Corrected in response to Niel de Beaudrap's comment.

Main ideas:

  1. It is a consequence of the test for divisibility by $11$. The remaider of the division of a number $a$ by $11$ is equal to the remainder of the difference of the sum of the odd ordered digits of $a$ from the sum of the even ordered digits of $a$.
  2. And the base $10$ property: for some $n$ the power $10^n\equiv 1\pmod {11}$.
  3. $10\equiv (-(-10))\equiv -1\pmod{11}$

Let

$$a=\overline{a_{n}a_{n-1}\cdots a_{2}a_{1}a_{0}}=a_{n}10^{n}+a_{n-1}10a^{n-1}+\cdots +a_{2}10^{2}+a_{1}10+a_{0}.$$

For $\mod 11$ we have $10^{0}\equiv 1,10^{1}\equiv 10,10^{2}\equiv 1$, and if $n$ even

$$10^{n}\equiv 1;$$

if $n$ odd $$10^{n}\equiv 10.$$ Thus

$$a\equiv (a_{0}+a_{2}+a_{4}+\cdots )+10(a_{1}+a_{3}+a_{5}+\cdots )\pmod{11}.$$

Since $-10\equiv 1\pmod{11}$, we have $$10\equiv (-(-10))\equiv -1\pmod{11}$$ and

$$a\equiv (a_{0}+a_{2}+a_{4}+\cdots )-(a_{1}+a_{3}+a_{5}+\cdots )\pmod{11}.$$

  • Your case is: For $a=A10^{3}+B10^{2}+C10+D$ $$a\equiv (D+B)-(C+A)\pmod{11}$$ and for $b=D10^{3}+C10^{2}+B10+A$ $$b\equiv (A+C)-(B+D)\pmod{11}$$ and $$a+b\equiv (D+B)-(C+A)+\left( (A+C)-(B+D)\right) \equiv 0\pmod{11}.$$

  • For $$a=A10^{4}+B10^{3}+C10^{2}+D10+E$$ and $$b=E10^{4}+D10^{3}+C10^{2}+B10+A,$$ we have $$a+b\equiv (A+C+E)-(B+D)+\left( (E+C+A)-(D+B)\right) \not\equiv 0\pmod{11}.$$

  • Can you generalize this?


Corrected in response to Niel de Beaudrap's comment.

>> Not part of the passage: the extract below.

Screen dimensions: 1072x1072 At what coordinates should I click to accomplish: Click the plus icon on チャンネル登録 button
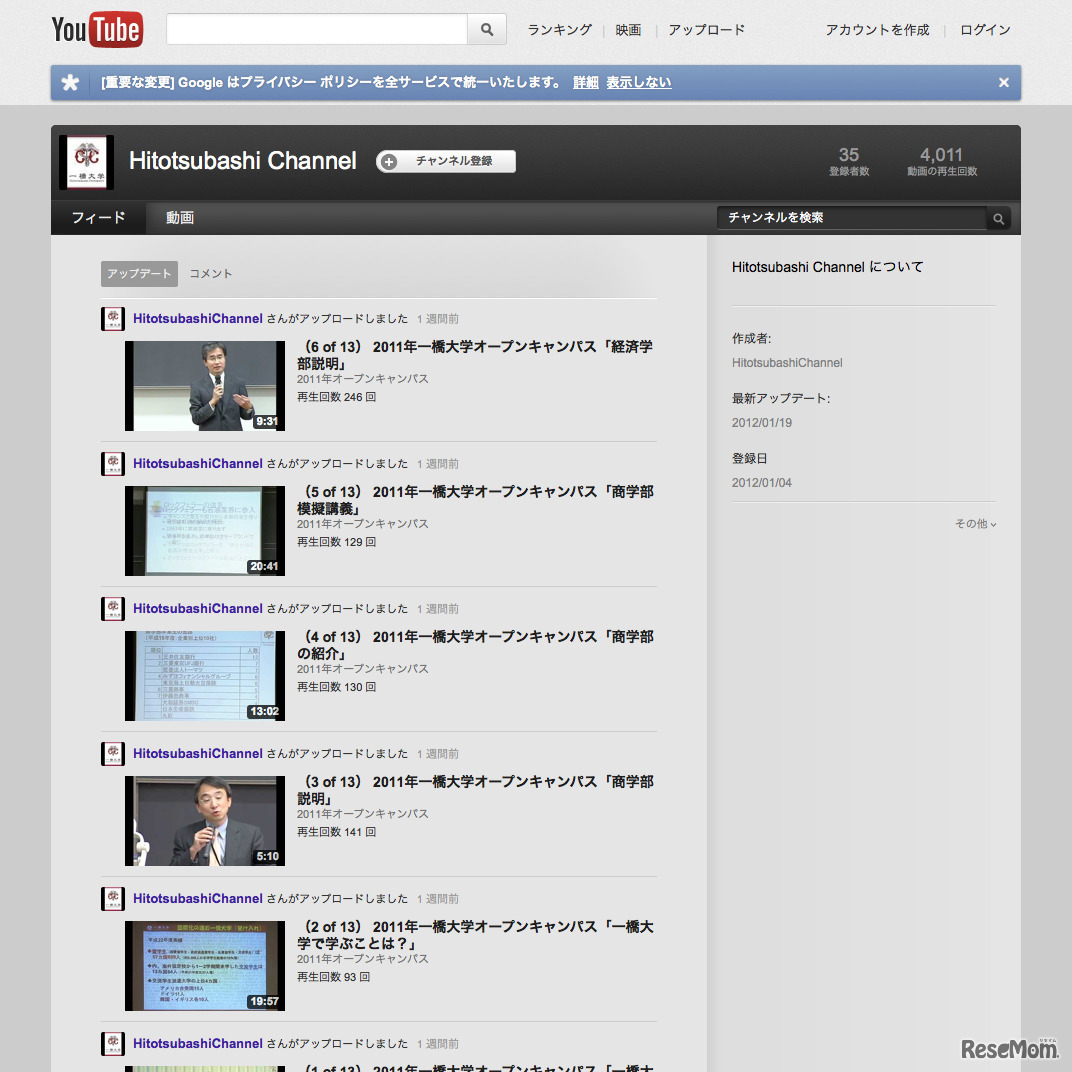pyautogui.click(x=389, y=161)
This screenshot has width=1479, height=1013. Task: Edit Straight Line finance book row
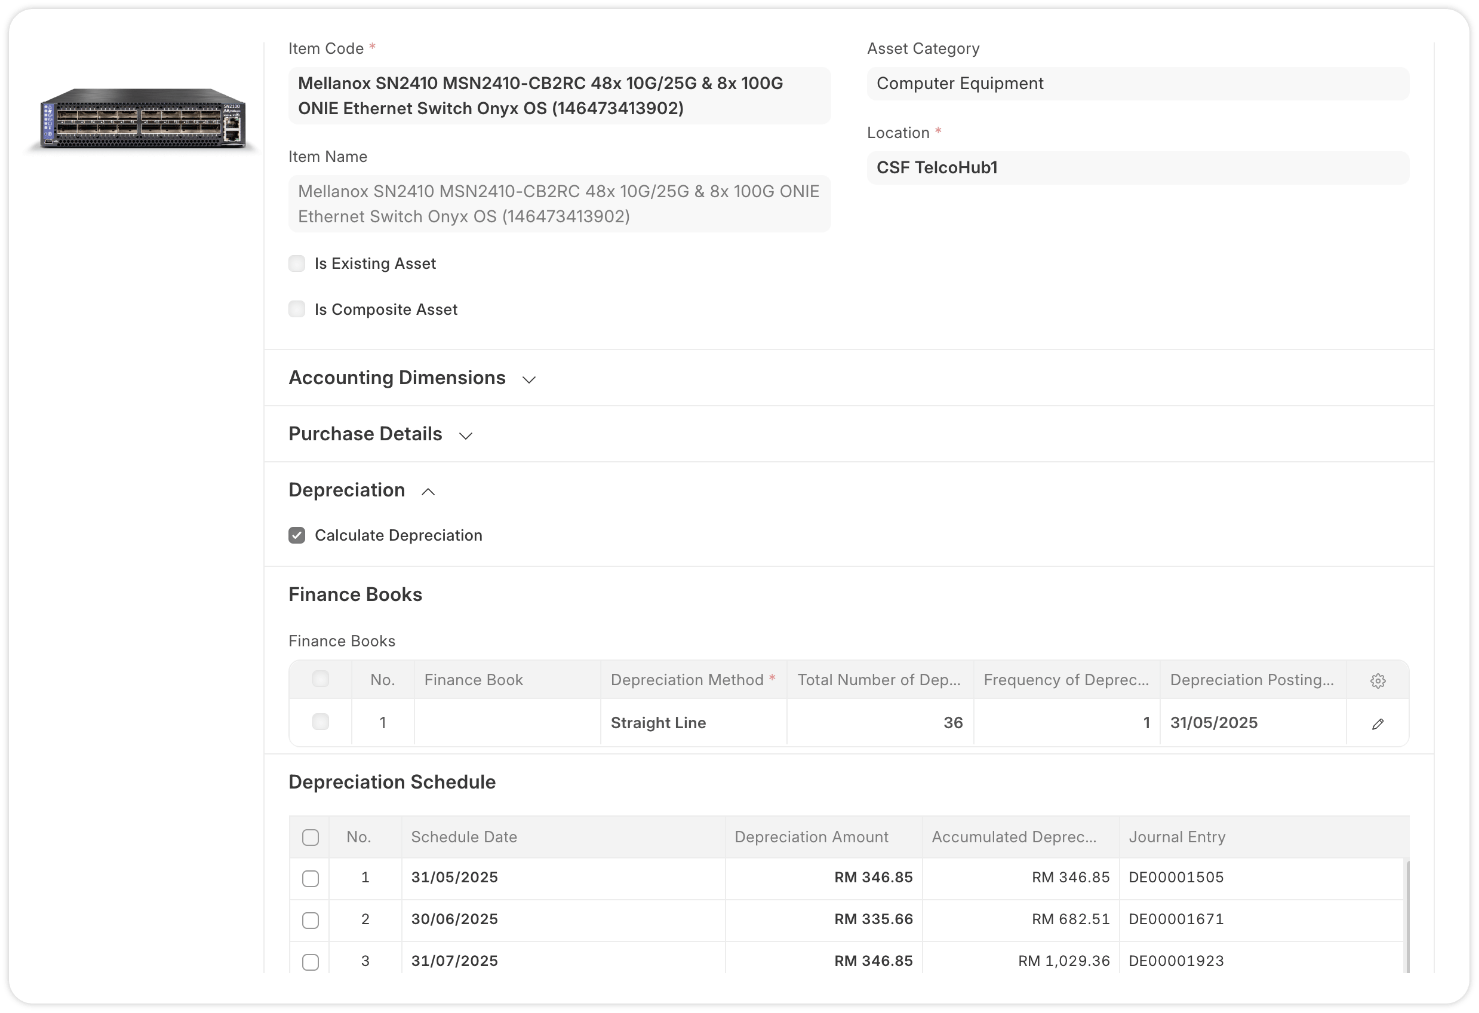1377,723
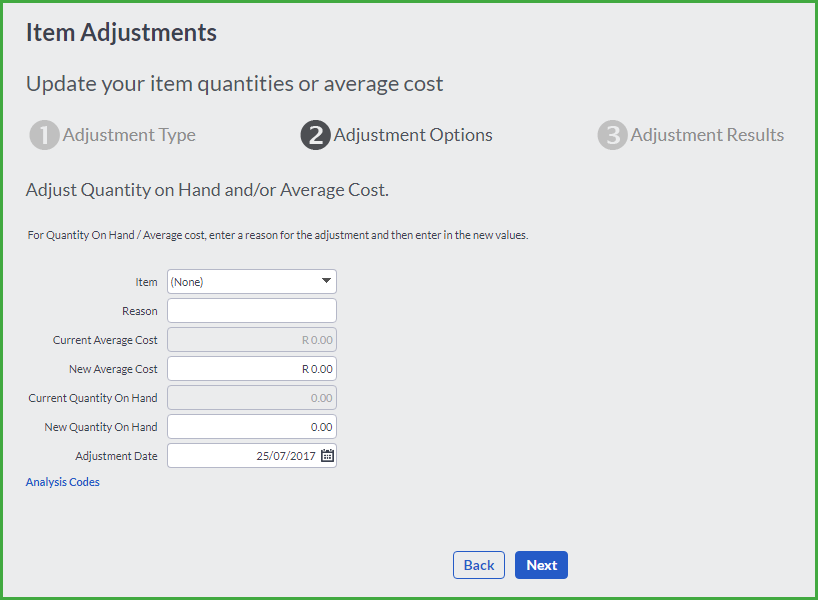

I want a generalized proof for the above problem. I want why it is applicable only for 11 and why it is valid for even digit of numbers?

I am not sure in what direction does OP want to generalize his/her result. It is valid only for numbers with an even number of digits. (see above)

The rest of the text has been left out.